But I now have a whole new level of respect of ceridwen, to make such a decision at that age and gone through with it must of taken some courage. Saying that, the '2.4' way of life sounds more than perfect to me.
On a more MS-OS way of things. My family are now well stock up on our most used veggies - carrots, potatoes and onions. My grandad managed to get us 4 stones of carrots for a pound!!0 -
There are some things in a woman's life that seem to be available for comment by anyone and everyone. The comments come from the 'fors' and 'againsts' as all the commentators believe themselves to be right.
These 'open season' subjects include:
Whether or not to have a child.
How to give birth - I chose epidurals and got SO much stick - 'why should you be able to 'get away with it' (I asked!), 'it's cheating', 'you won't feel the same about the baby', it's against God (honestly), these are some I can remember.
Breastfeeding - whether or not, how long for - a good many of the things said to mums for and against are on here.
When to potty train
Sterilization - boy, is that one that divides people. After my family I went for this as I didn't want to repeat the experience. I told no-one - I heard what others had to put up with and realised that I made the right choice to keep quiet.
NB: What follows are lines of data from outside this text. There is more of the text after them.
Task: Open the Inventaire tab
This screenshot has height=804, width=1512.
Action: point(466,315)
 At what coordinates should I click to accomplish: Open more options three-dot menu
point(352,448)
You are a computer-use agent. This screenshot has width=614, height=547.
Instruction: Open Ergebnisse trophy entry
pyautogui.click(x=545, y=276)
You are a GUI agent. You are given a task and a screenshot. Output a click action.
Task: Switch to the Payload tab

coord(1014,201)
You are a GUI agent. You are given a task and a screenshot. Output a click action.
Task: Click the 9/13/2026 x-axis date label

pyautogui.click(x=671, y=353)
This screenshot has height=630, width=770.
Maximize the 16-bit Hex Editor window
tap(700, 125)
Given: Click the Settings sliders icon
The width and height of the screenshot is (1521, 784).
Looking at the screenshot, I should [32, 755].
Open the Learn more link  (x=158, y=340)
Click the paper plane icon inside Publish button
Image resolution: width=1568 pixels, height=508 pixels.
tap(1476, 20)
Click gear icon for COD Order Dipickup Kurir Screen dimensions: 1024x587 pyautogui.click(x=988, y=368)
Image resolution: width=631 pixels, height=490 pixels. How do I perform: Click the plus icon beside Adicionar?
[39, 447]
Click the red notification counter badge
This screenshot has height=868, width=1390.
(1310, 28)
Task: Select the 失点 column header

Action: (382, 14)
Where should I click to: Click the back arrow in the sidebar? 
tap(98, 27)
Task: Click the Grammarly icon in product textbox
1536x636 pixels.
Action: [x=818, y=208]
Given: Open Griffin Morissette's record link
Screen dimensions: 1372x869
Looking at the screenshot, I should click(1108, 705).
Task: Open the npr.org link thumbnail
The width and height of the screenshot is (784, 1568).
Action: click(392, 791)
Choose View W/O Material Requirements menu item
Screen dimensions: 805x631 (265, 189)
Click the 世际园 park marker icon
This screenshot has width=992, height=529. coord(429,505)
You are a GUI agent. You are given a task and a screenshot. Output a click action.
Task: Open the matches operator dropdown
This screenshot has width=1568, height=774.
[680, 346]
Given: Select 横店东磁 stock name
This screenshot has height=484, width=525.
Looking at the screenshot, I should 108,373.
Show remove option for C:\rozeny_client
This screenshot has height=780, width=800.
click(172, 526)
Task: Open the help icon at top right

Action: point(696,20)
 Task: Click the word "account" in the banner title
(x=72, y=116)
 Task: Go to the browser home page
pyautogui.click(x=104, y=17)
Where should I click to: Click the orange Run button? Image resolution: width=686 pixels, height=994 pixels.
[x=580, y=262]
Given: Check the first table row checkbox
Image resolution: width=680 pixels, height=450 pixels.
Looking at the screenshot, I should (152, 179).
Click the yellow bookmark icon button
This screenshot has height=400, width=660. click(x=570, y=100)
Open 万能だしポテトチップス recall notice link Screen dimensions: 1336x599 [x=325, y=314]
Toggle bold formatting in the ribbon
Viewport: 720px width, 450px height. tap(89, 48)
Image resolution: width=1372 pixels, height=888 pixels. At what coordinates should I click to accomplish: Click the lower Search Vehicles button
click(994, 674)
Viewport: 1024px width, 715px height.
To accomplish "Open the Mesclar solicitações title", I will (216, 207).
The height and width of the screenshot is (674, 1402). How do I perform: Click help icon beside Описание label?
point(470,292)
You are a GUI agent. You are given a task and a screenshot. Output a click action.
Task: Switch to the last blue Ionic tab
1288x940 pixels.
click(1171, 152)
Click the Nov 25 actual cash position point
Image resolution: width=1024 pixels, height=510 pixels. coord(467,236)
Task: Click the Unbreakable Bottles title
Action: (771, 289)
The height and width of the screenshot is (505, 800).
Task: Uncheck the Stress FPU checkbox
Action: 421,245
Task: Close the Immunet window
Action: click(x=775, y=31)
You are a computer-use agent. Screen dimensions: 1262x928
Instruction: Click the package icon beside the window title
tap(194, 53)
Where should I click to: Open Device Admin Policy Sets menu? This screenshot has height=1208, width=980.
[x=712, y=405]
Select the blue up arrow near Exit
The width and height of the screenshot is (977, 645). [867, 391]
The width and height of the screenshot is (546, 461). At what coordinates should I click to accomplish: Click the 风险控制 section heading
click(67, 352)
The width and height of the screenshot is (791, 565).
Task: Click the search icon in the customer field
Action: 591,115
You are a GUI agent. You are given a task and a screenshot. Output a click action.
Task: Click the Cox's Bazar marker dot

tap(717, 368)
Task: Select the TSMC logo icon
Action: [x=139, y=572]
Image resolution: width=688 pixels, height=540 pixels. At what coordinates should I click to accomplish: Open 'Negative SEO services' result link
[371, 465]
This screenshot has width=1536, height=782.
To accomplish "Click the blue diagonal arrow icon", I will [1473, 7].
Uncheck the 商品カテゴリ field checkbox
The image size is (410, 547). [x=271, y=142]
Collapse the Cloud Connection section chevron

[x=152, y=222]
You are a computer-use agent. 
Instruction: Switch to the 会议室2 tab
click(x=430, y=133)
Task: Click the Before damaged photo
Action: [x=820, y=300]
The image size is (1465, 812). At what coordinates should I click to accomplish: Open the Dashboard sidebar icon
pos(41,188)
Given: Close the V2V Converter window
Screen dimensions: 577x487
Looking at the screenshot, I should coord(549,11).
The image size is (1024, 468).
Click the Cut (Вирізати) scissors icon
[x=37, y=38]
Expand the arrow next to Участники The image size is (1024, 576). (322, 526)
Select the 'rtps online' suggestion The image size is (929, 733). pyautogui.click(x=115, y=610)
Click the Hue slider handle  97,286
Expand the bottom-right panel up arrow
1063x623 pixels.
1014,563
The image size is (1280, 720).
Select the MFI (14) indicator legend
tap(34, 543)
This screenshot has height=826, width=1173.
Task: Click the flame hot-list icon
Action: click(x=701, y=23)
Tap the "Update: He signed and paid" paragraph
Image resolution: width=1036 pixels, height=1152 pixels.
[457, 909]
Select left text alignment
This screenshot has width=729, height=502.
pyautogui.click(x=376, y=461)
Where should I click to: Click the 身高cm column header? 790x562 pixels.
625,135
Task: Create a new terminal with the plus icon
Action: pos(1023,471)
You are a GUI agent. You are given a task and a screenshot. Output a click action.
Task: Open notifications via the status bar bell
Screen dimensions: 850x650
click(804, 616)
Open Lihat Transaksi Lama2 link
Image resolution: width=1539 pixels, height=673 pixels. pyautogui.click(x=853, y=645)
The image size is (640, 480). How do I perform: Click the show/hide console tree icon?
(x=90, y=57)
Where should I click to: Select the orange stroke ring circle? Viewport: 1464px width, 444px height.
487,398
It is usually other women who 'get the bit between their teeth' about what women choose to do. I got most stick over my choice of epidural - what it had to do with anyone else, well! A good many years later I would make the same choice again!
Caterina is spot on with what she says. Women should allow others to make their own choices. The generations of women of the 50's/60's/70's had some big battles to fight. If any woman under 30 was whisked back to be that age in any of those decades to experience what women of their age experienced in daily life they would be shocked.
To get contraception you had to be married or prove that you were going to be married. (I know there were places, but they were few and far between and unknown to most unmarried young women).
If your marriage was unbearable - even for domestic violence - and you had nowhere to go, you had to choose between staying or leaving husband and children. The council would not house you, there was no legal duty for them to do so. This happened to a friend of mine, when she got a place it took her a year to get her youngest child back, she never got the eldest.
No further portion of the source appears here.